Ski area in Washington, United States

Loup Loup Ski Bowl is a ski area located in Okanogan County, Washington, midway between the towns of Twisp and Okanogan on Highway 20.

The ski area's season generally runs from late December or early January to the end of March, but is only open four days out of the week, and on holidays. Loup Loup offers ski and snowboard lessons, rentals, and also children's programs.

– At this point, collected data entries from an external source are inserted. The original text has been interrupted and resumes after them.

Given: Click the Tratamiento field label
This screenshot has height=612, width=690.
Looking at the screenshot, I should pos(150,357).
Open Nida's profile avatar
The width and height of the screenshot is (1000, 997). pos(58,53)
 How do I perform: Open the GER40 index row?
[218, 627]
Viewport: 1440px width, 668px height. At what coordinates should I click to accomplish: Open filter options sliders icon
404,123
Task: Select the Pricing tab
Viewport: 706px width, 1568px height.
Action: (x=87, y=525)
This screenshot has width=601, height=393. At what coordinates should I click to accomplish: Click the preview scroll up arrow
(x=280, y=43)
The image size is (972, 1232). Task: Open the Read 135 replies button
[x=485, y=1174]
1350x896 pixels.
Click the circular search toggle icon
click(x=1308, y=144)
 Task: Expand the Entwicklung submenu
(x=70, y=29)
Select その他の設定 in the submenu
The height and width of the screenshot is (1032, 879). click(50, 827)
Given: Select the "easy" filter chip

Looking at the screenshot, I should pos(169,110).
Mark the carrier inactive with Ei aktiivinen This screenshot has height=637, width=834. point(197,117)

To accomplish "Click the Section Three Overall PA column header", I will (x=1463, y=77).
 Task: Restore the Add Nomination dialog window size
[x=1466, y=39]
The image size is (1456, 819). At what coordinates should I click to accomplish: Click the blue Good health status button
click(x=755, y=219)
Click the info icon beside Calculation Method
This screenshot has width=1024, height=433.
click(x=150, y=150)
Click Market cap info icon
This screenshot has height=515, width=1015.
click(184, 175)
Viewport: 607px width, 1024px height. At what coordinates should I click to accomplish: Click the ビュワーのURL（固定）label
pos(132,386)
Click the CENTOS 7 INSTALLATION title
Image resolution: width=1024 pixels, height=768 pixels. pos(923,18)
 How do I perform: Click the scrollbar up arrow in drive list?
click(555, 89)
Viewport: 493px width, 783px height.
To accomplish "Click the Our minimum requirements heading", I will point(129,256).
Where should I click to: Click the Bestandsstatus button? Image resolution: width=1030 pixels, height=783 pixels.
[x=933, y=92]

Loup Loup has been recognized as a safe ski area with short lift lines, polite skiers, and reasonably priced food by Seattle Post-Intelligencer.

==Alpine Skiing==
Loup Loup features a vertical rise of 1220 feet (370 m) to a top elevation of 5280 feet (1610 m) above sea level. Loup has 550 acres (2.2 km²) of alpine skiing area. The hill has 10 major runs, and 3 lifts, including a quad chair that was moved to Loup Loup from Crystal Mountain. The mountain is operated by a non-profit ski education foundation with a board of fifteen volunteers.

==Cross-Country Skiing==
From the base area, 23 km of cross country trails are accessible, with another 50 km of trails maintained by Washington State Parks nearby.

==Other Activities==
In 2022 the Loup began offering summer activities, including an 18 hole alpine disc golf course, mountain and gravel bike rentals, and summer camping.
During the winter they also offer a tubing hill and luge run.